Task planning in language agents is gaining attention in LLM research, focusing on breaking complex tasks into manageable sub-tasks arranged in a graph format, with nodes as tasks and edges as dependencies. The study explores task planning challenges in LLMs, such as HuggingGPT, which leverages specialized AI models for complex tasks. Analyzing failures in task planning, the study finds that LLMs struggle with task graph structure interpretation, raising questions about Transformer limitations in graph representation. Issues like sparse attention and lack of graph isomorphism invariance hinder effective graph-based decision-making in LLMs.
Research on task planning in LLMs involves various strategies like task decomposition, multi-plan selection, and memory-aided planning. Using approaches like chain-of-thought, task decomposition breaks tasks into sub-tasks, while multi-plan selection evaluates different plans for optimal results. Traditional AI approaches, including reinforcement learning, offer structured task planning models, but translating user-defined goals into formal planning remains challenging in language agents.

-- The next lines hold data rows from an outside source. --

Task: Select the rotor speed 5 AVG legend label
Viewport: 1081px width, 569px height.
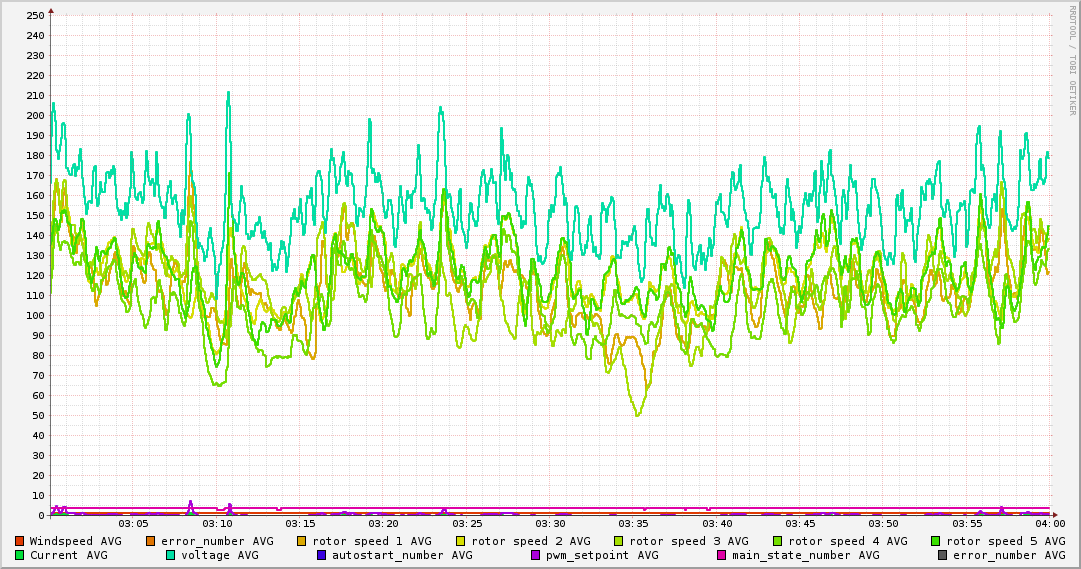Action: pyautogui.click(x=1005, y=541)
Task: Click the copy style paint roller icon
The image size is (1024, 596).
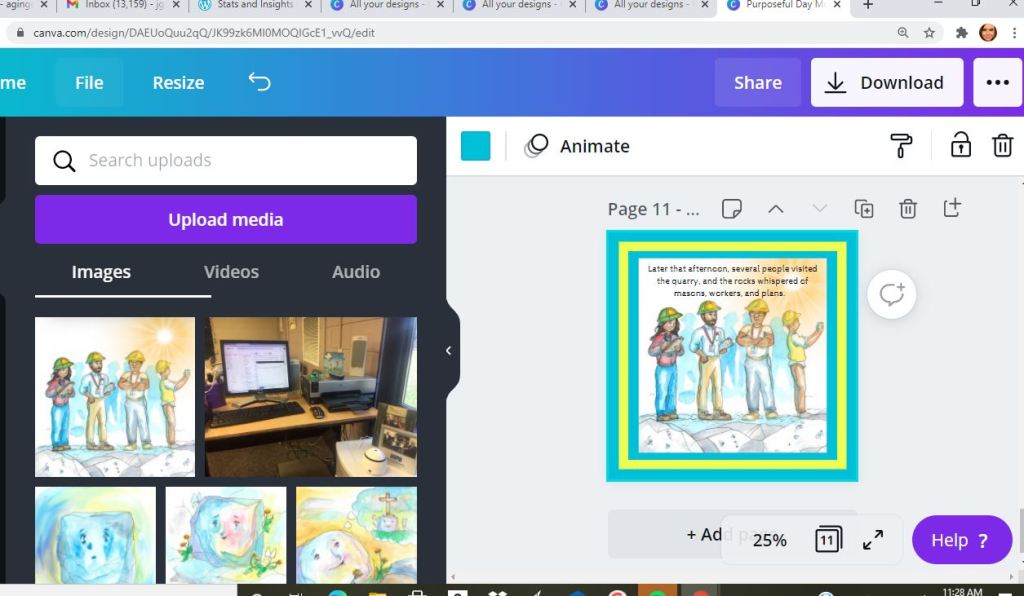Action: pos(901,146)
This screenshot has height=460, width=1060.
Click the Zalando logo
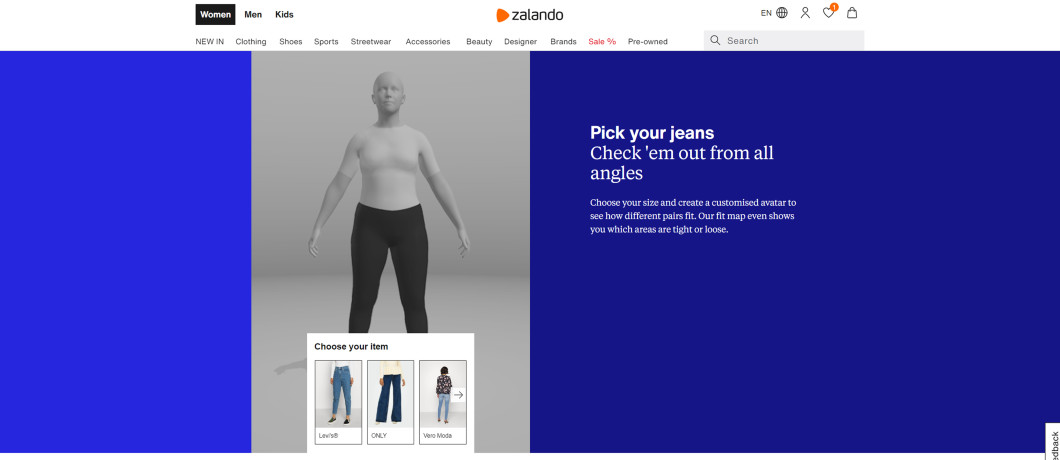(x=529, y=15)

Recent advances combine LLMs with GNNs for graph-related tasks, yet challenges in accuracy and spurious correlations persist. Graph-based decision-making methods, like beam search in combinatorial optimization, show promise for enhancing task planning applications in future research.

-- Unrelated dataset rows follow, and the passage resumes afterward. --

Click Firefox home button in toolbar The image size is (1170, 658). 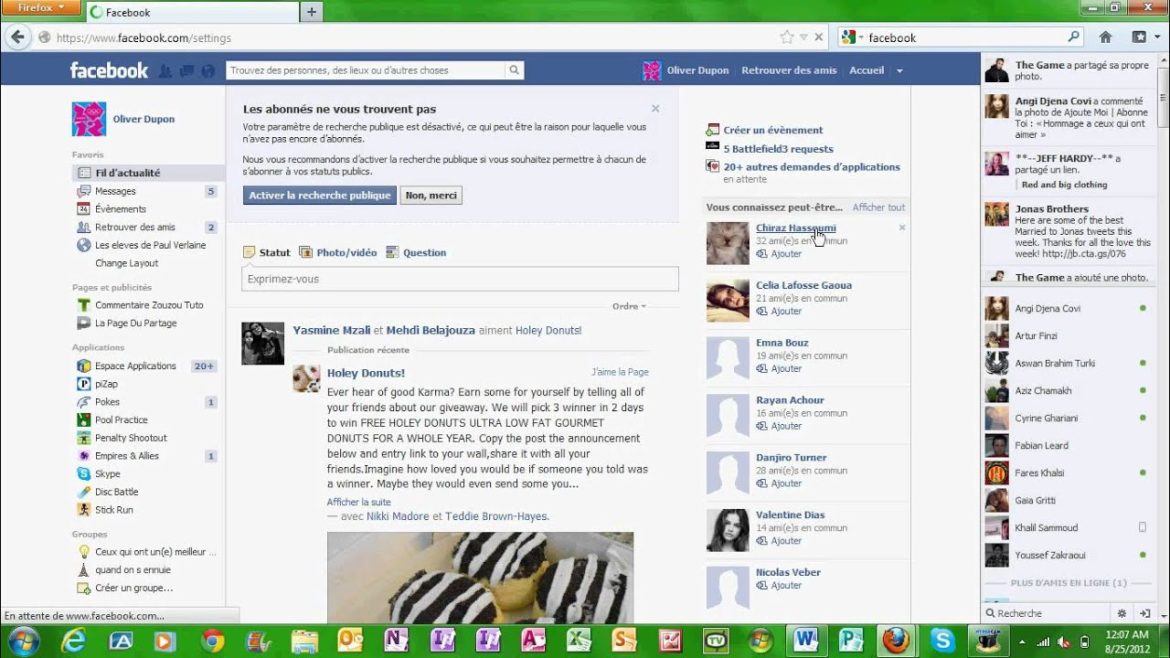(x=1105, y=37)
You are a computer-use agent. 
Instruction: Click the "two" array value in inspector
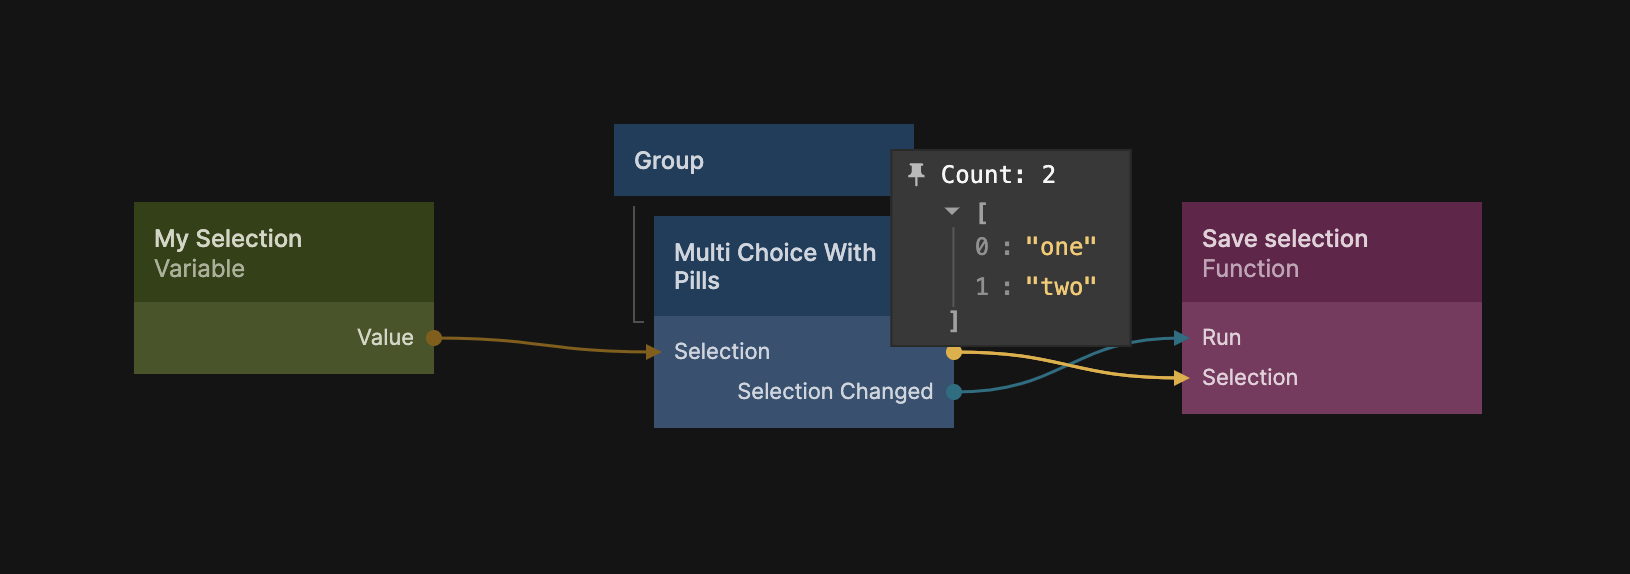click(x=1061, y=287)
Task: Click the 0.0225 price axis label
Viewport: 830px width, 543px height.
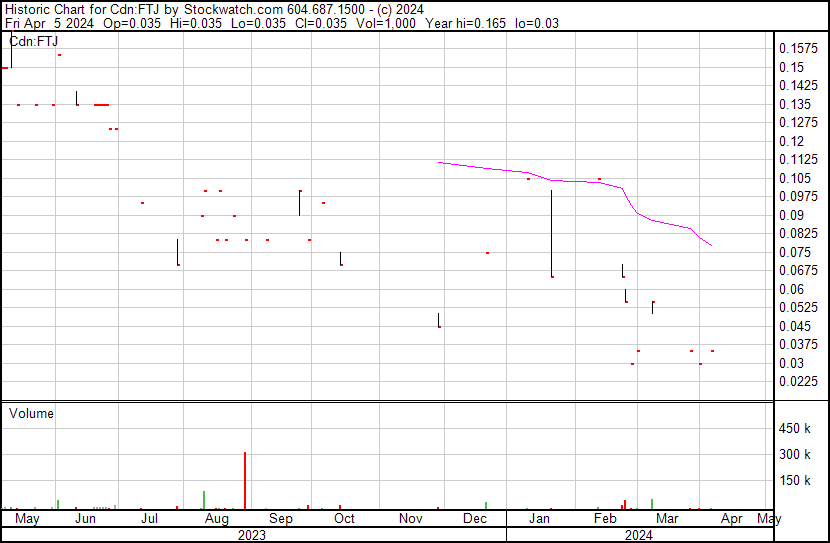Action: tap(797, 382)
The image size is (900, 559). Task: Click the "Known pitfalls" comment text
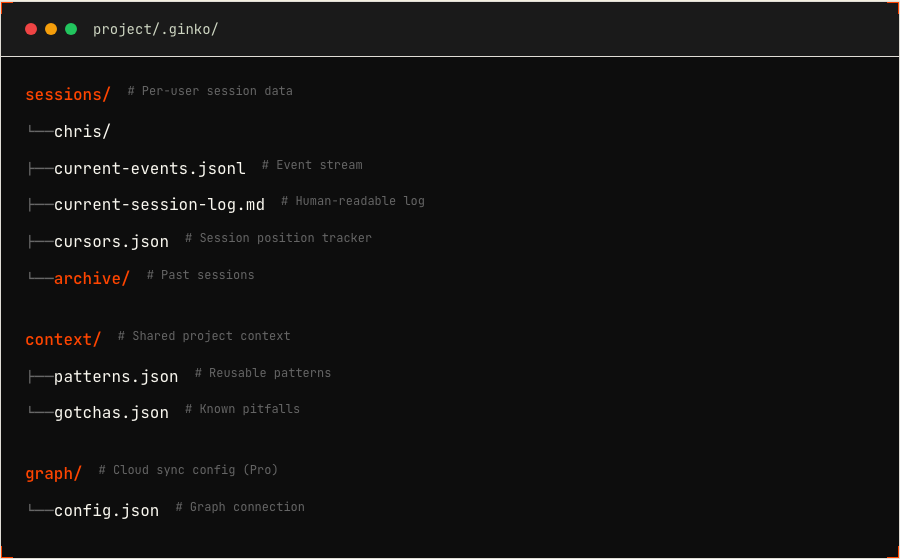point(242,409)
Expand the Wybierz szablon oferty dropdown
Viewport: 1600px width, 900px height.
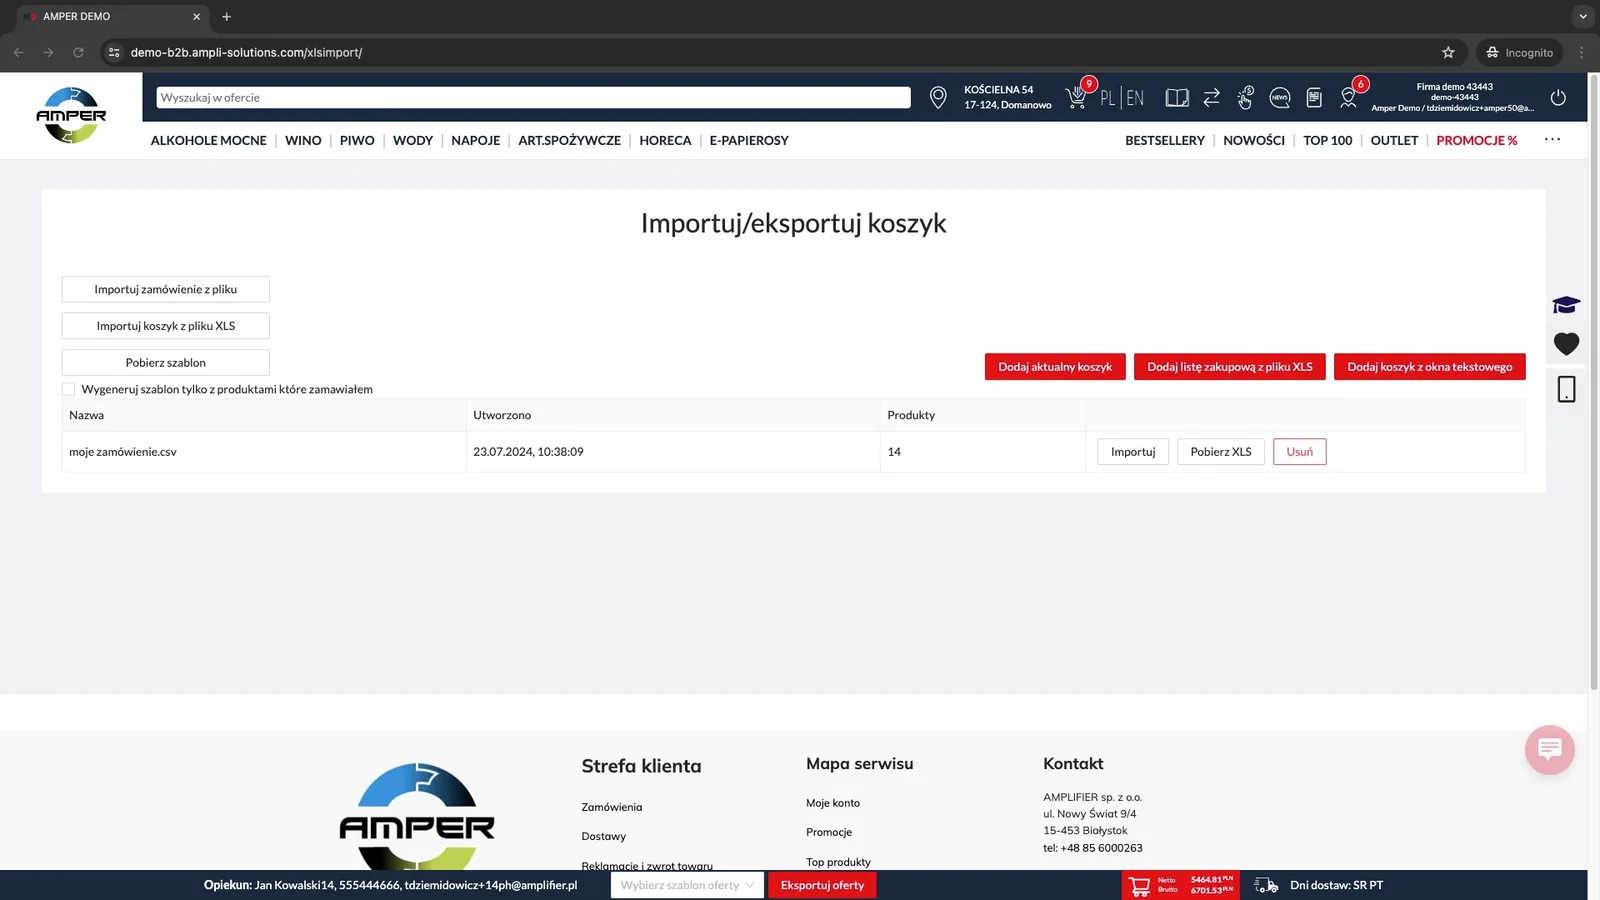(x=687, y=885)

Researchers from Fudan University, Microsoft Research Asia, Washington University, Saint Louis, and other institutions are exploring graph-based methods for task planning, moving beyond the typical focus on prompt design. Recognizing that LLMs face challenges with decision-making on graphs due to attention and auto-regressive loss biases, they integrate GNNs to enhance performance. Their approach breaks down complex tasks with LLMs and retrieves relevant sub-tasks with GNNs. Testing confirms that GNN-based methods outperform traditional techniques, and minimal training further boosts results. Their key contributions include formulating task planning as a graph decision problem and developing training-free and training-based GNN algorithms.
The study discusses task planning in language agents and the limitations of current LLM-based solutions. Task planning involves matching user requests, which are often ambiguous, with predefined tasks that fulfill their goals. For example, HuggingGPT uses this approach by processing user input into functions, such as pose detection and image generation, that interact to achieve the outcome. However, LLMs often misinterpret these task dependencies, leading to high hallucination rates. This suggests LLMs struggle with graph-based decision-making, prompting the exploration of GNNs to improve task planning accuracy.

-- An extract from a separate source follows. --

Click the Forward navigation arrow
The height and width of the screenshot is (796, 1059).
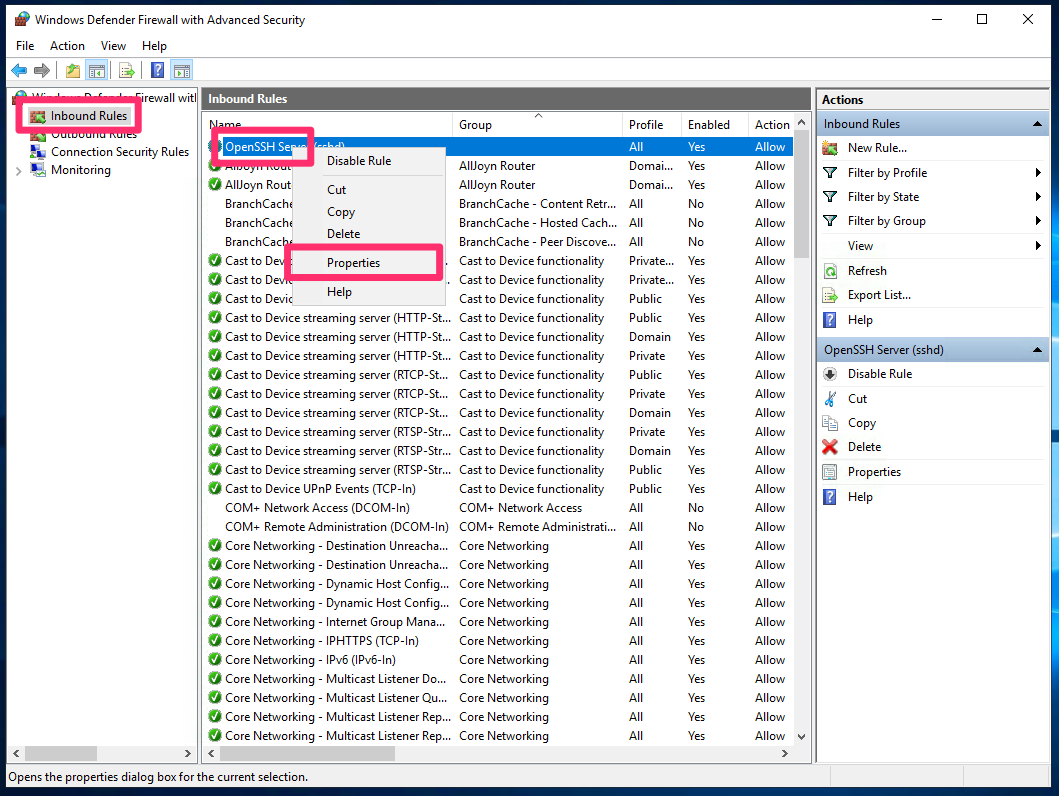tap(40, 70)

The experiments cover four datasets for task planning benchmarks, including AI model tasks, multimedia activities like video editing, daily service tasks like shopping, and movie-related searches. The evaluation metrics include node and link F1 scores and accuracy. The models tested encompass various LLMs and GNNs, including generative and graph-based options. Results show that the approach, which requires no additional training, achieves higher token efficiency and outperforms traditional inference and search methods, highlighting its effectiveness across diverse tasks.
The study explores graph-learning techniques in task planning for language agents, showing that integrating GNNs with LLMs can improve task decomposition and planning accuracy. Unlike traditional LLMs that struggle with task graph navigation due to biases in attention mechanisms and auto-regressive loss, GNNs are better suited to handle decision-making within task graphs. This approach interprets complex tasks as graphs, where nodes represent sub-tasks and edges represent dependencies. Experiments reveal that GNN-enhanced LLMs outperform conventional methods without additional training, with further improvements as task graph size increases.